III. “Which way now?”
“Well, I reckon there be two roads; maybe you'd like—”
“Which way now? Quick, and no clatter!”
“Then gang your gate down between Dale Head and Grey Knotts as far as Honister.”
“Let's hope you're a better guide than constable, young man, or, as that old fellow said in the road this morning, we'll fley the bird and not grip him. Your clattering tongue had served us a scurvy trick, my man; let your head serve us in better stead, or mayhap you'll lose both—who knows?”
The three men rode as fast as the uncertain pathway between the mountains would allow. Mr. Garth mumbled something beneath his breath. He was beginning to wish himself well out of an ungracious business. Not even revenge sweetened by profit could sustain his spirits under the battery of the combined ridicule and contempt of the men he had undertaken to serve.

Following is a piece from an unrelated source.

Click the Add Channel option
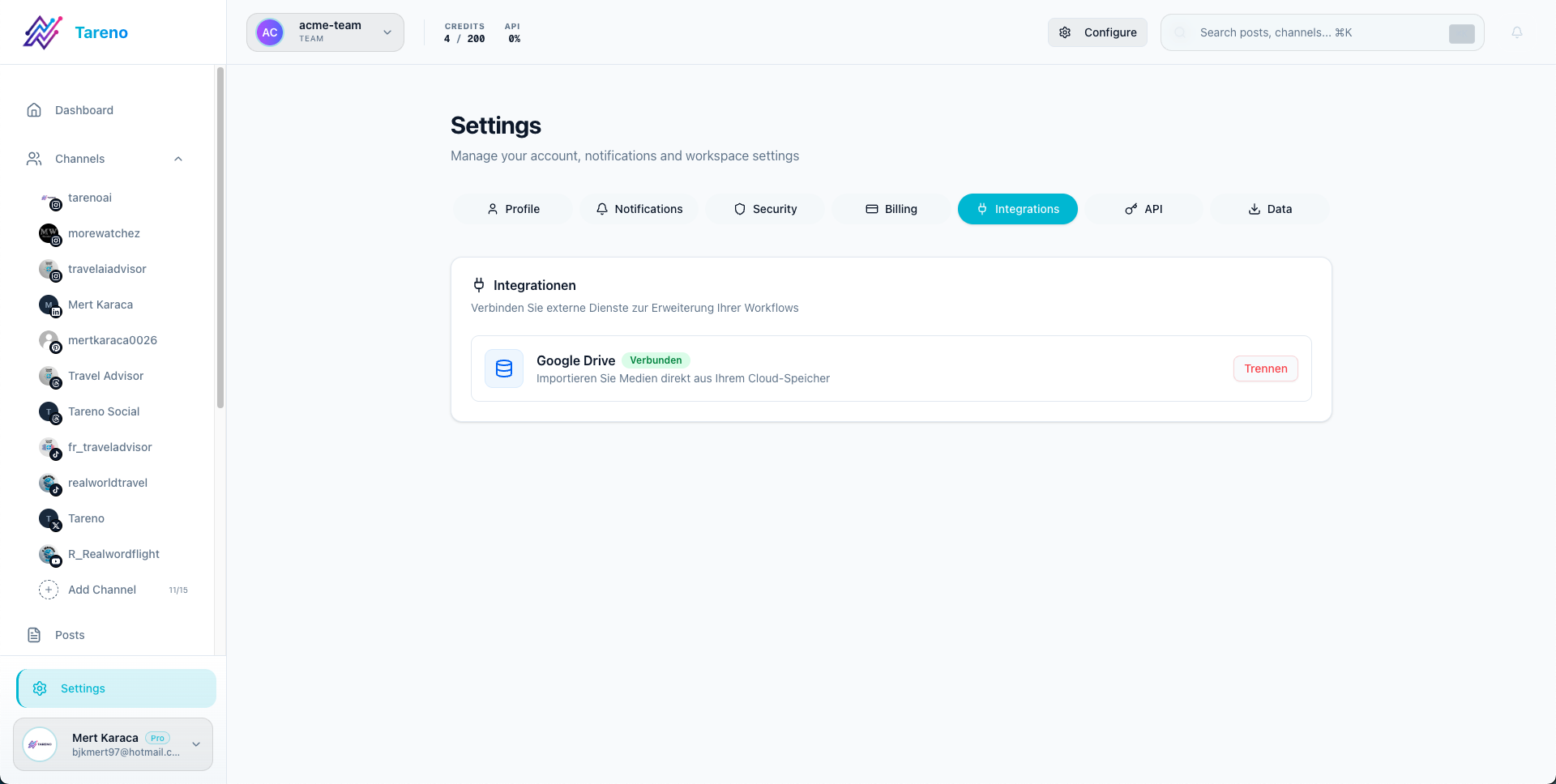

“A fine wild-goose chase this,” said one of the constables. He had not spoken before, but had toiled along on his horse at the obvious expenditure of much physical energy and more temper.

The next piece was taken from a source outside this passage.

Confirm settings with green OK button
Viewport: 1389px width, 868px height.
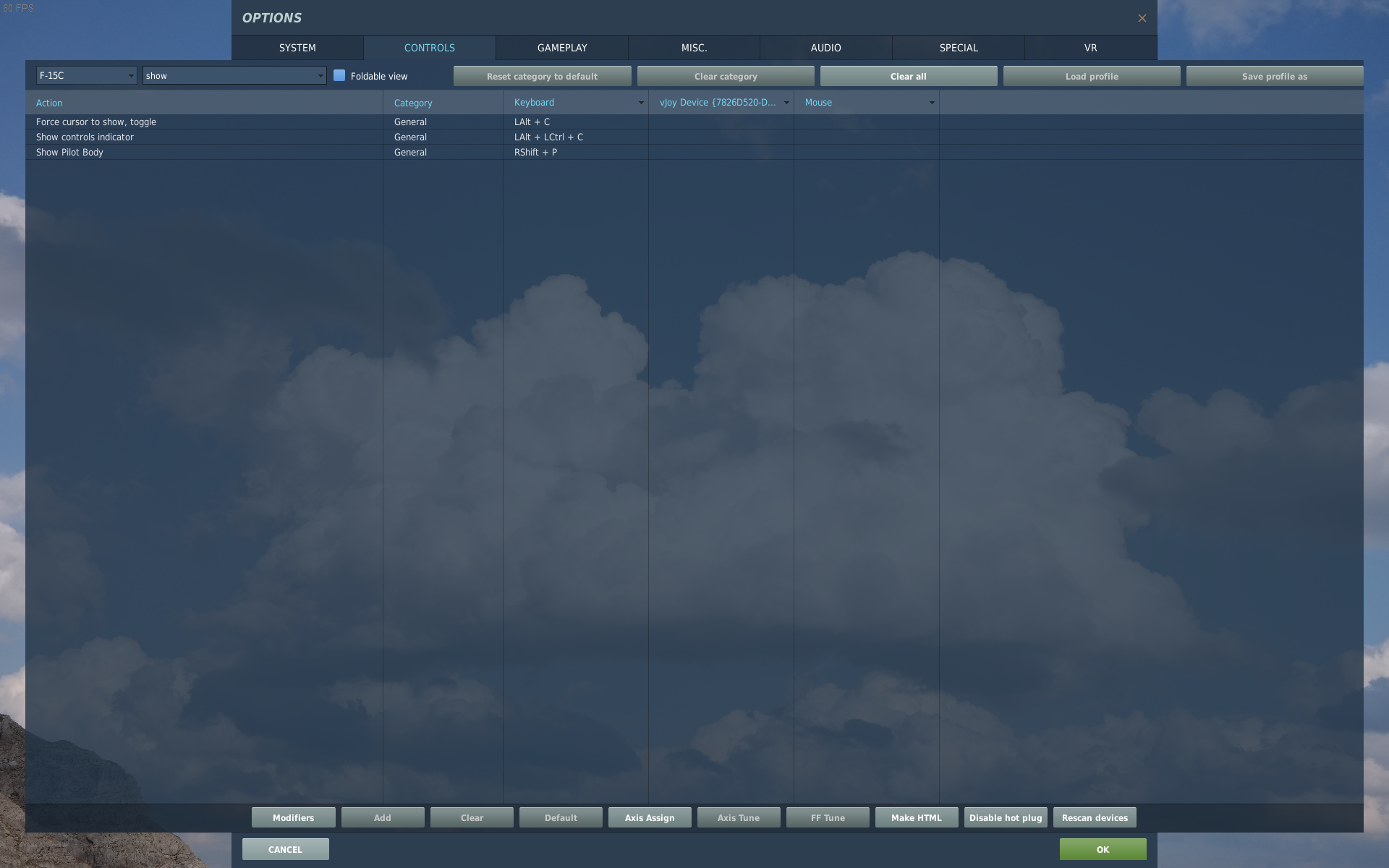[x=1103, y=849]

“Grumbling again, Jonathan; when will you be content?” The speaker was a little man with keen eyes, a supercilious smile, a shrill sharp voice, and peevish manners.
“Not while I'm in danger of breaking my neck every step, or being lost on a moor nearly as trackless as an ocean, or swallowed up in mists like the clouds of steam in a century of washing days, or drowned in the soapsuds of ugly, gaping pits,—tarns you call them, I believe. And all for nothing, too,—not so much as the glint of a bad guinea will we get out of this fine job.”
“Don't be too sure of that,” said the little man. “If this blockhead here,” with a lurch of the head backwards to where the blacksmith rode behind, “hasn't blundered in his 'reckonings,' we'll bag the game yet.”